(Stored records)
━━━━━━━━━━━━━━━━━━━━━━━━━━━━━━

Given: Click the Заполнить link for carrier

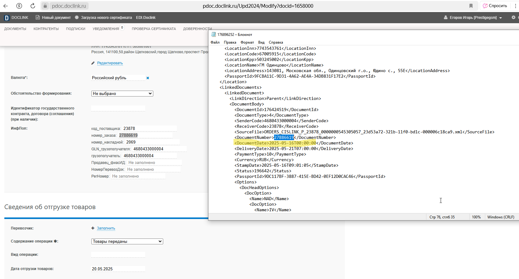Looking at the screenshot, I should (106, 228).
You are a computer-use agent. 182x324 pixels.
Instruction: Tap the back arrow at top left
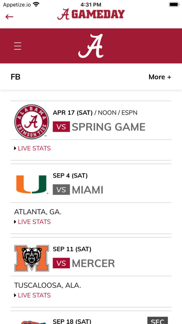point(9,17)

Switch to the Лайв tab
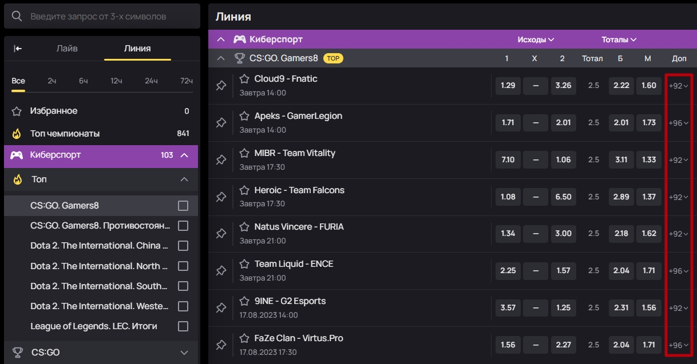[x=67, y=49]
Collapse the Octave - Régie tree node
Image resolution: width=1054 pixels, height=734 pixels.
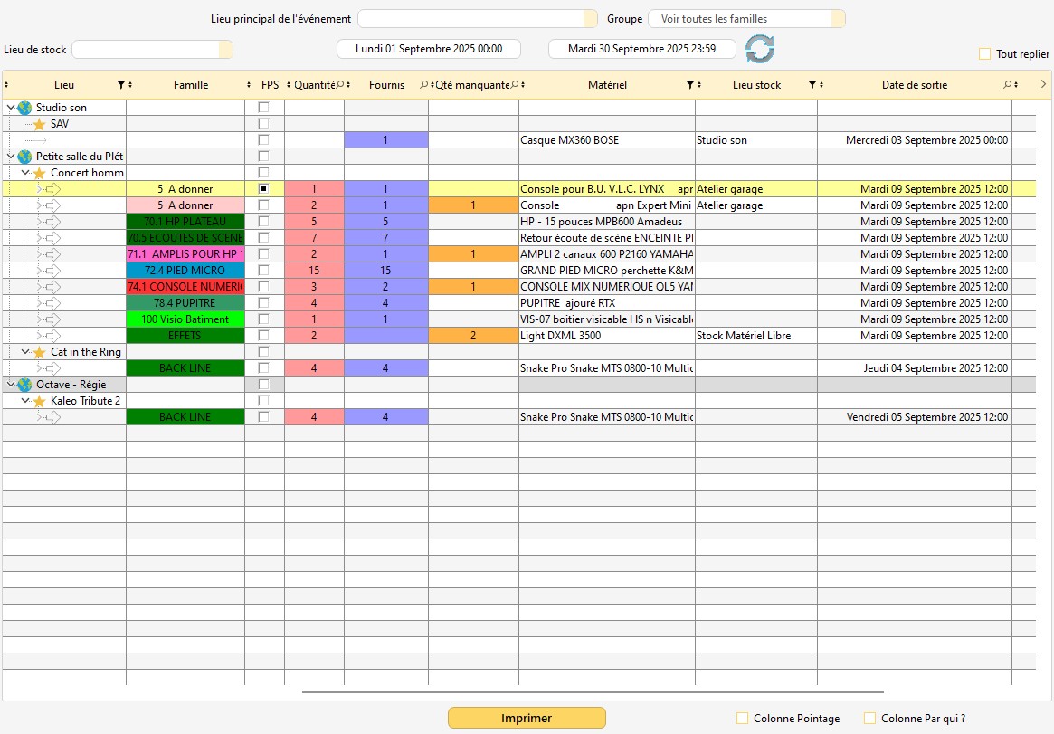[10, 385]
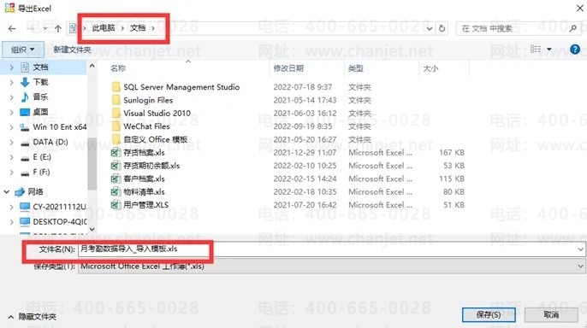587x328 pixels.
Task: Go up one folder level arrow
Action: click(x=57, y=28)
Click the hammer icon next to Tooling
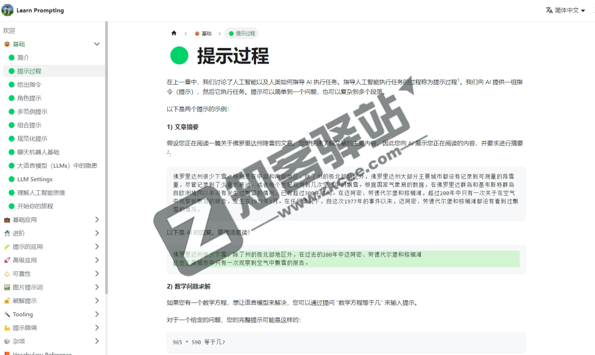The height and width of the screenshot is (355, 595). pos(8,314)
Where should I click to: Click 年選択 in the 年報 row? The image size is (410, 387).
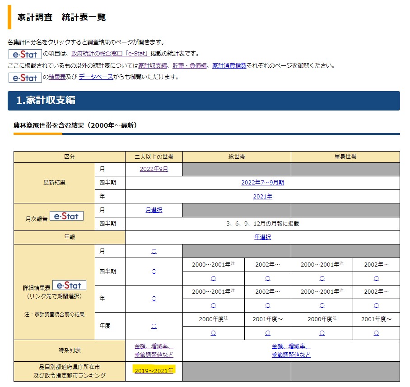coord(262,237)
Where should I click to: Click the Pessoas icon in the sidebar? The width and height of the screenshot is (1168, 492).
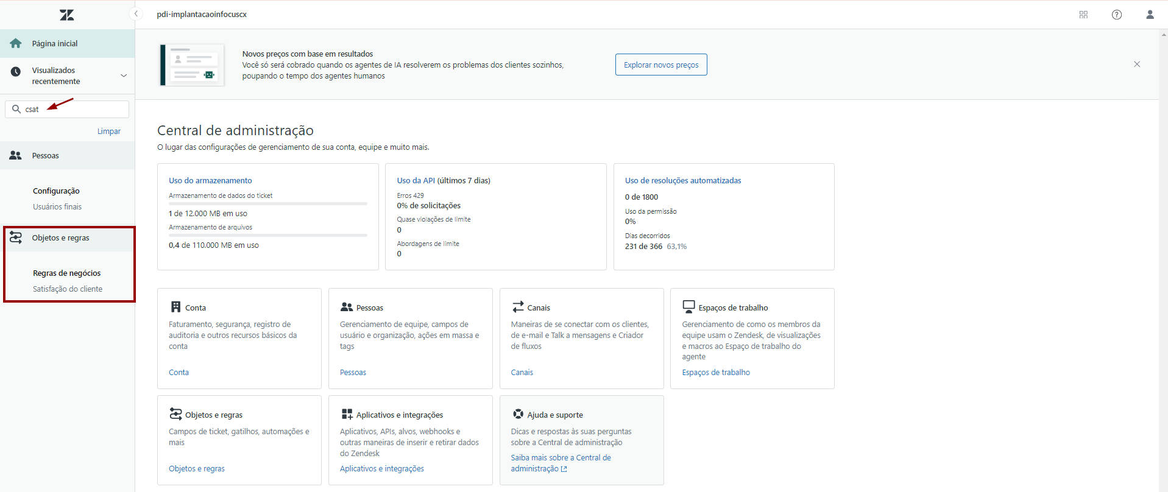pos(16,155)
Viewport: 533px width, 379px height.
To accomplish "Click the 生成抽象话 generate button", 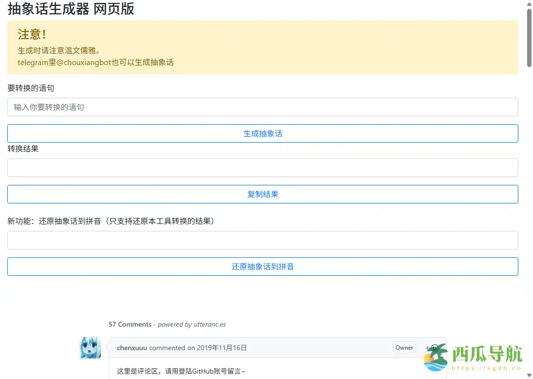I will point(263,133).
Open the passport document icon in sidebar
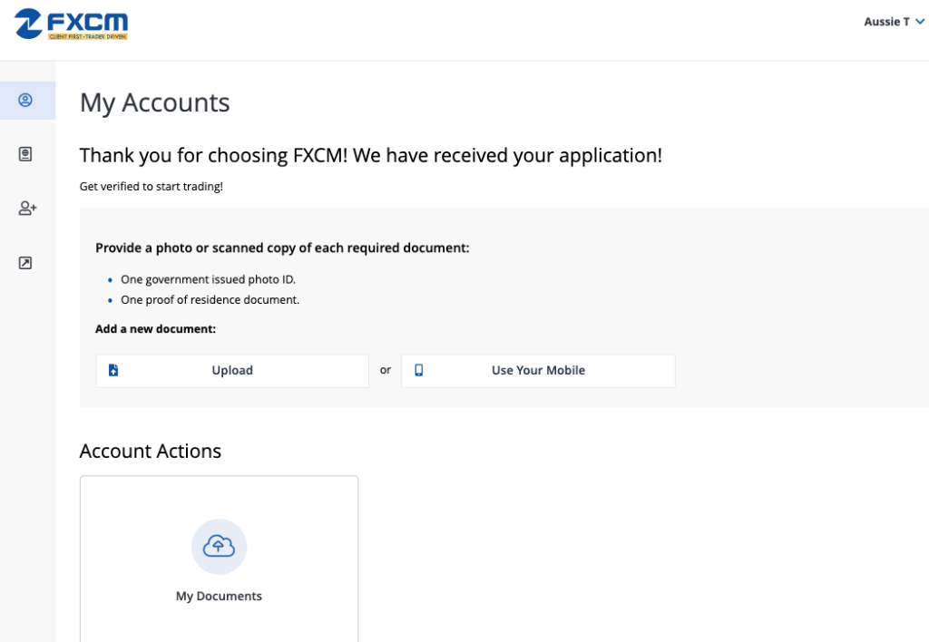929x642 pixels. [x=27, y=153]
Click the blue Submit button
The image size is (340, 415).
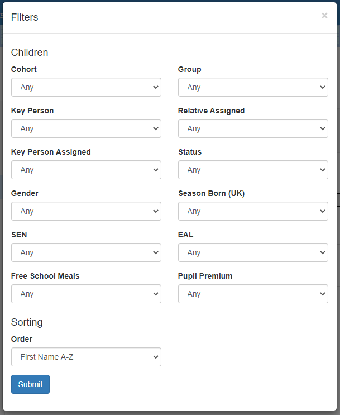pyautogui.click(x=30, y=384)
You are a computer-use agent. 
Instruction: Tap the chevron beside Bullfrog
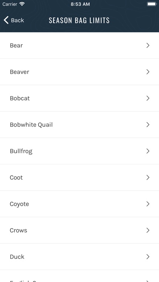tap(148, 151)
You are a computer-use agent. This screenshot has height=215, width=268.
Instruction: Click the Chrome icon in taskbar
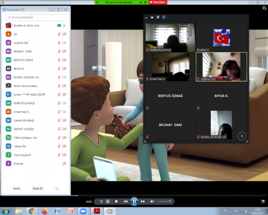(32, 211)
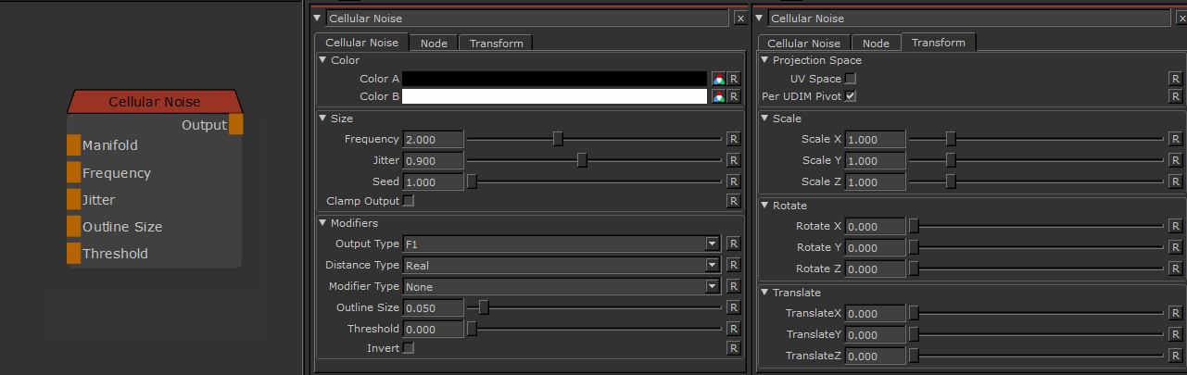
Task: Toggle the Invert checkbox
Action: tap(408, 348)
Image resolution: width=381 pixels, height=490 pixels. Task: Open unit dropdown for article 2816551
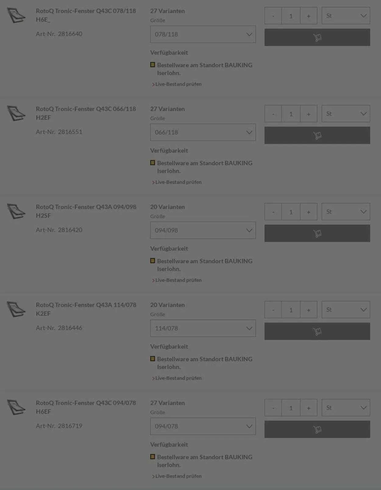pyautogui.click(x=346, y=114)
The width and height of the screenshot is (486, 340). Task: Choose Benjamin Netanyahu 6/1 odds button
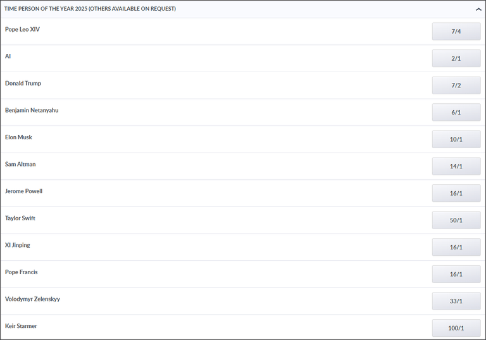click(456, 113)
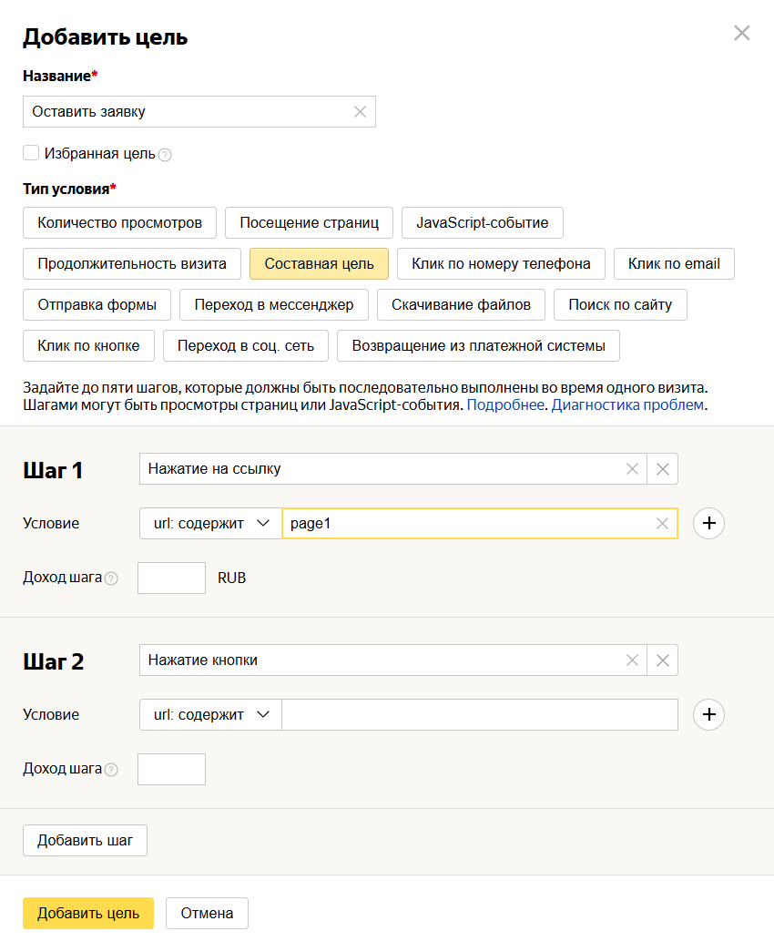Add another condition to Шаг 1

(708, 524)
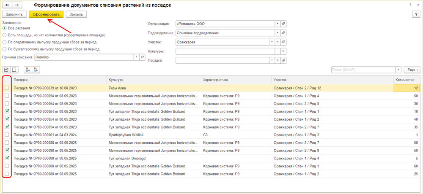Click the uncheck all rows icon

point(14,70)
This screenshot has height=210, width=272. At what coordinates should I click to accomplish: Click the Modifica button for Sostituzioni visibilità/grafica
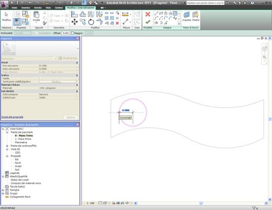(57, 81)
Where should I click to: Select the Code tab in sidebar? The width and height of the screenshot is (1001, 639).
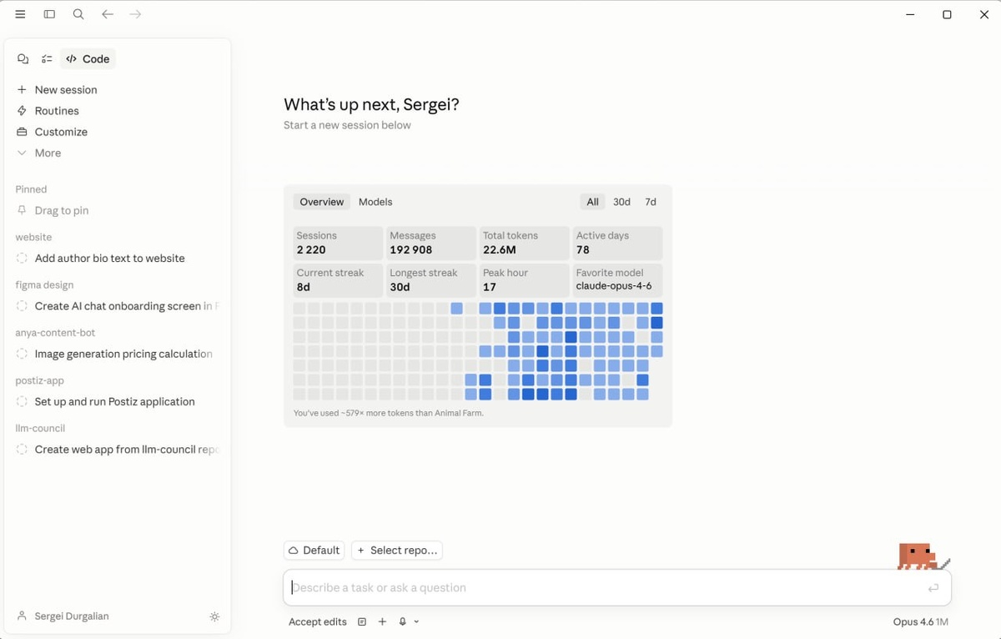[88, 59]
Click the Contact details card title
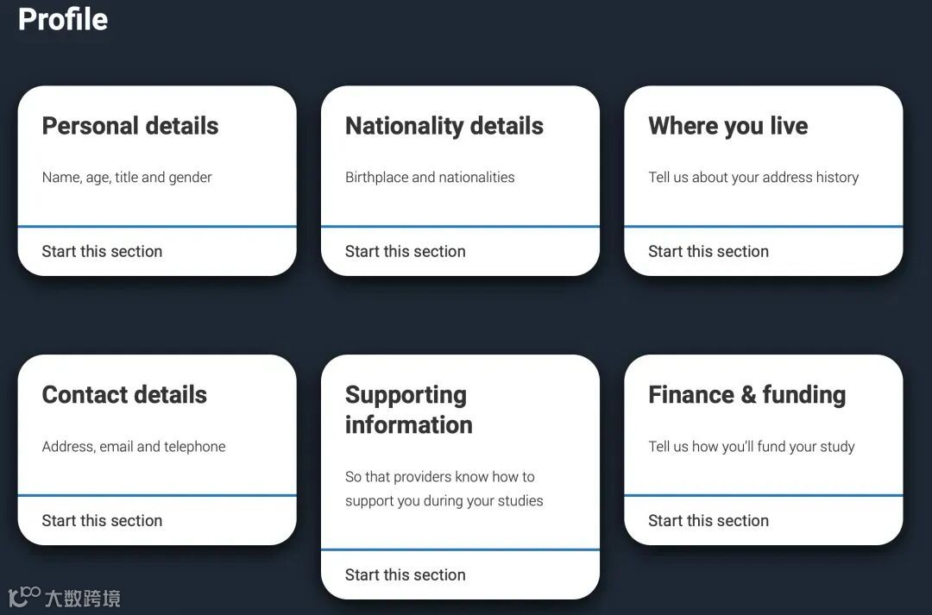 124,395
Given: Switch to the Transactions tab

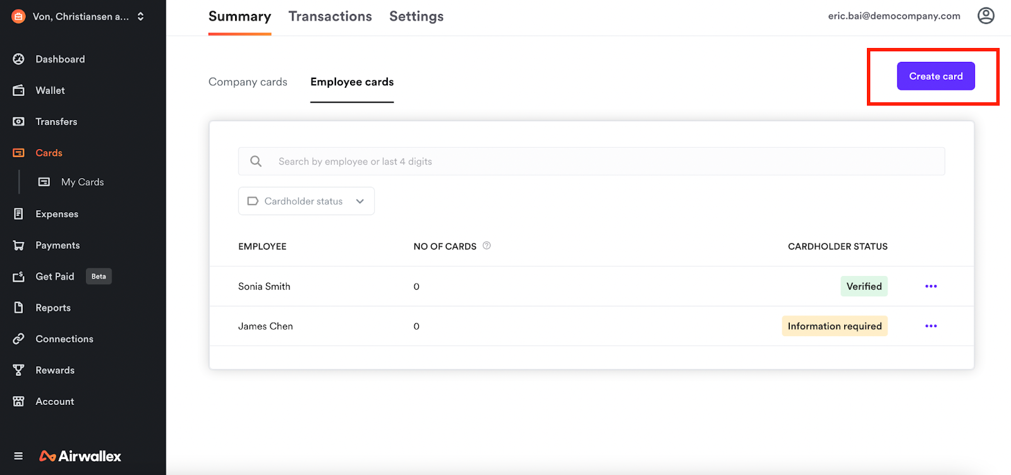Looking at the screenshot, I should tap(330, 16).
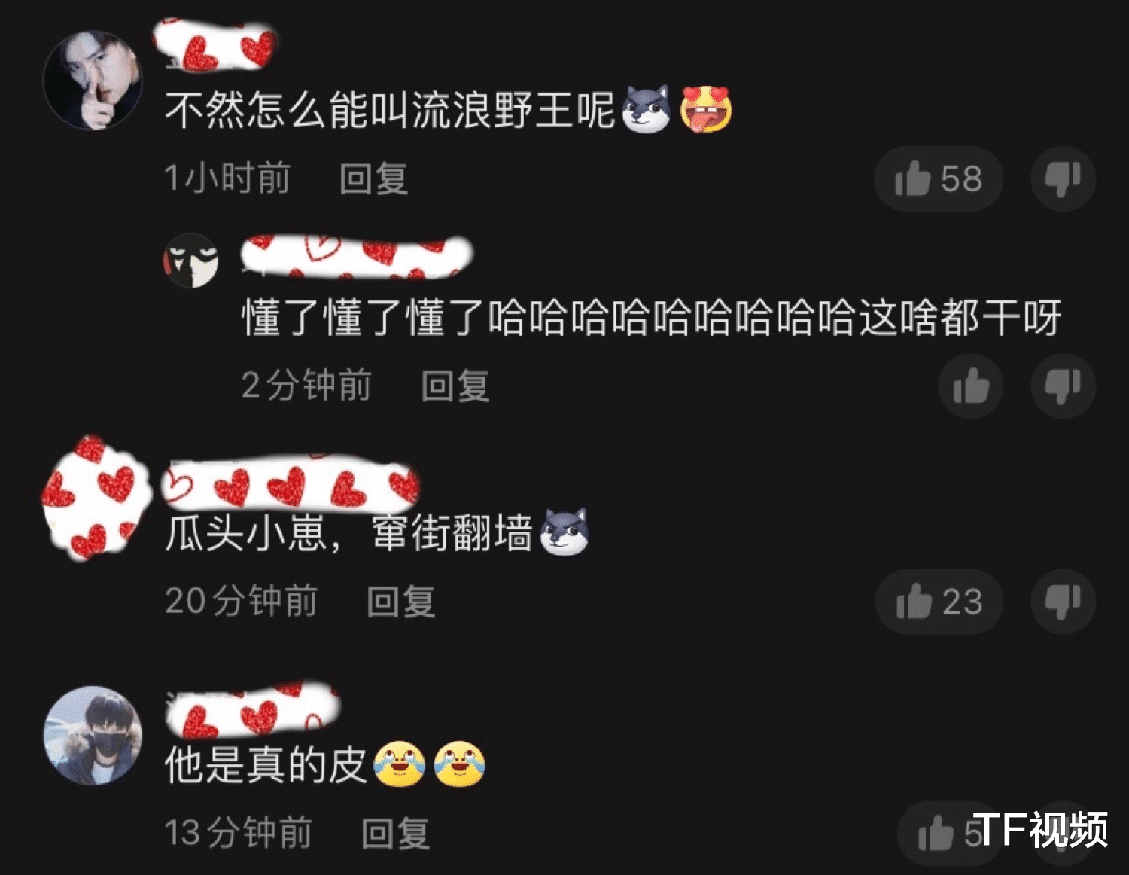
Task: Open avatar of the 流浪野王 commenter
Action: [x=93, y=80]
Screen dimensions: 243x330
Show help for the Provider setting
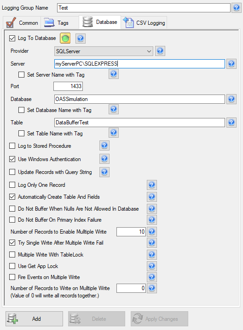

━━━━━━━━━━━━━━━━━━━━━━━━━━━━━━

▸ **Task**: Copy out each line of the data where the string "agent" appears.

▸ **Exercise answer**:
You are a computer-use agent. 182x324 pixels.
You are a computer-use agent. 
You are a computer-use agent. This screenshot has height=215, width=268.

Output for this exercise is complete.